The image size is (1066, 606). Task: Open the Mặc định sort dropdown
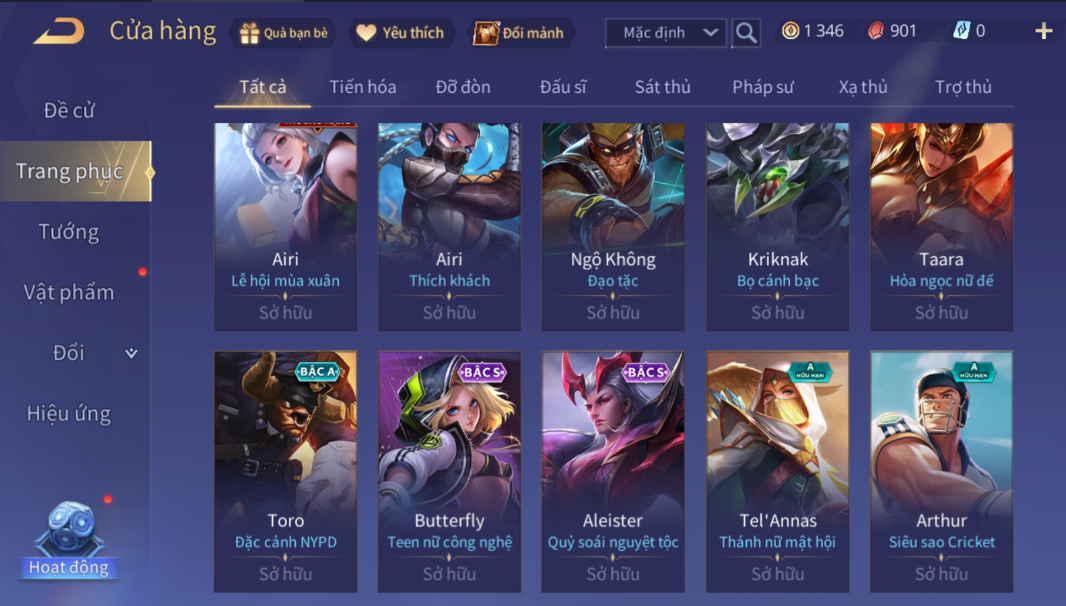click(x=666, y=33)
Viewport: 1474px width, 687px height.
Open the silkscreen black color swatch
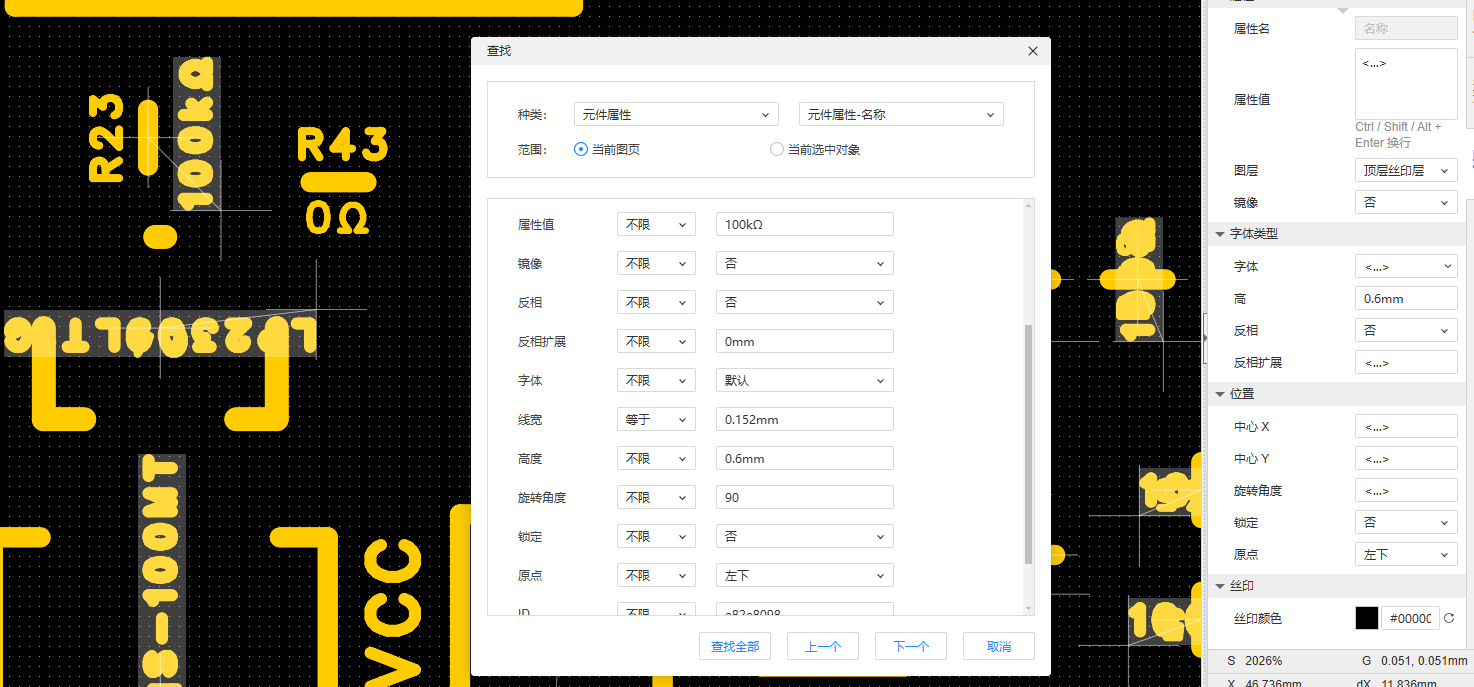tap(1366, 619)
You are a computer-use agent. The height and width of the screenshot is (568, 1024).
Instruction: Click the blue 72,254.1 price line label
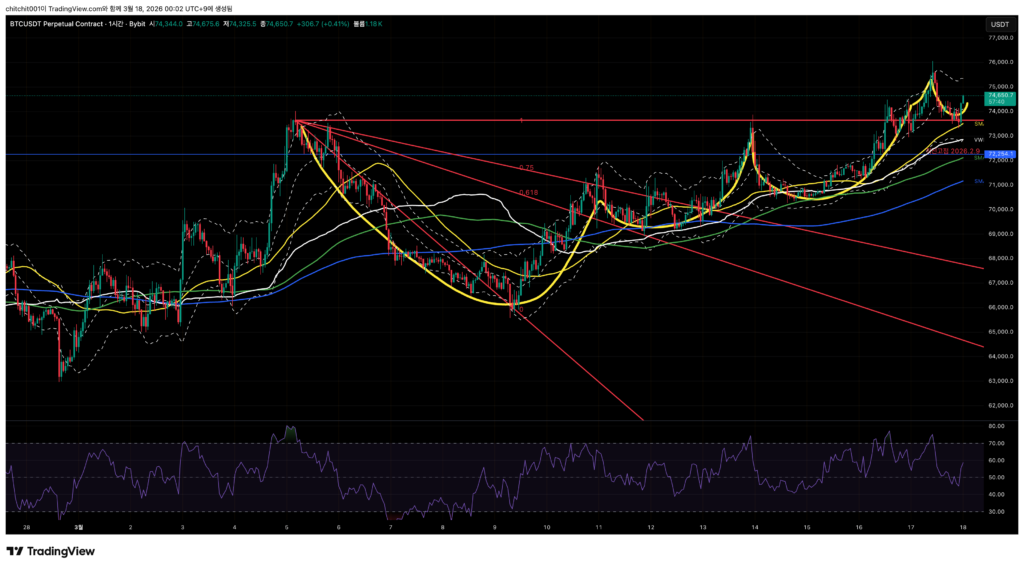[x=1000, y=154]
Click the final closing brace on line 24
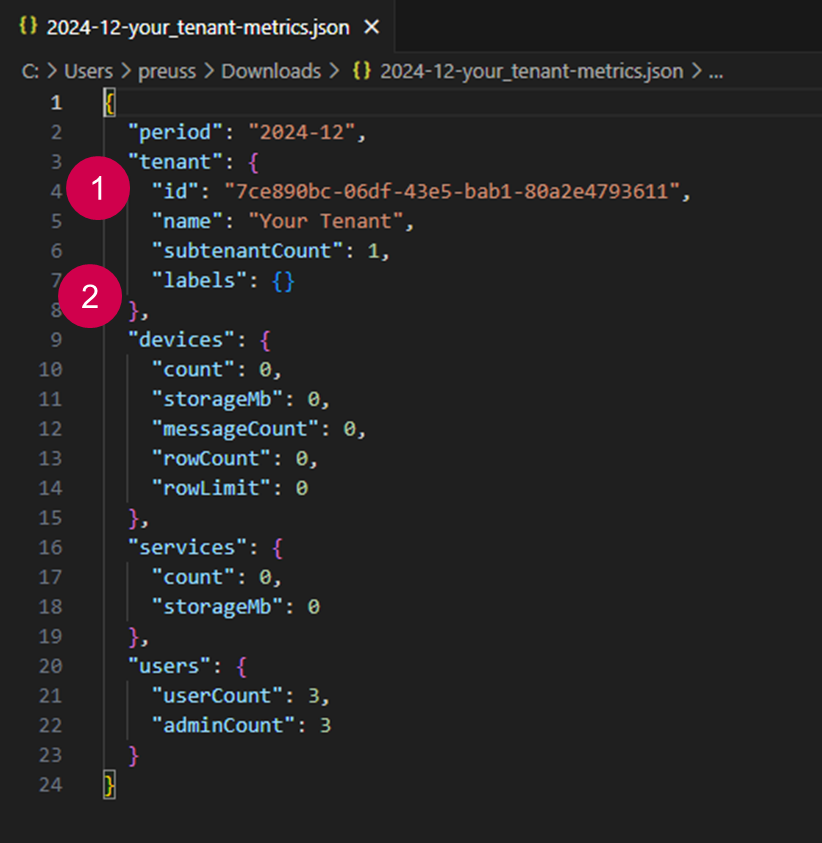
*****
[Task instructions]
Transcribe the records above exactly, leaving out every picture.

[Written reply]
The image size is (1066, 606). Task: Open the Mặc định sort dropdown
click(x=666, y=33)
Viewport: 1474px width, 687px height.
Open the silkscreen black color swatch
tap(1366, 619)
You are a computer-use agent. The height and width of the screenshot is (568, 1024).
Instruction: Click the blue 72,254.1 price line label
[x=1000, y=154]
Click the final closing brace on line 24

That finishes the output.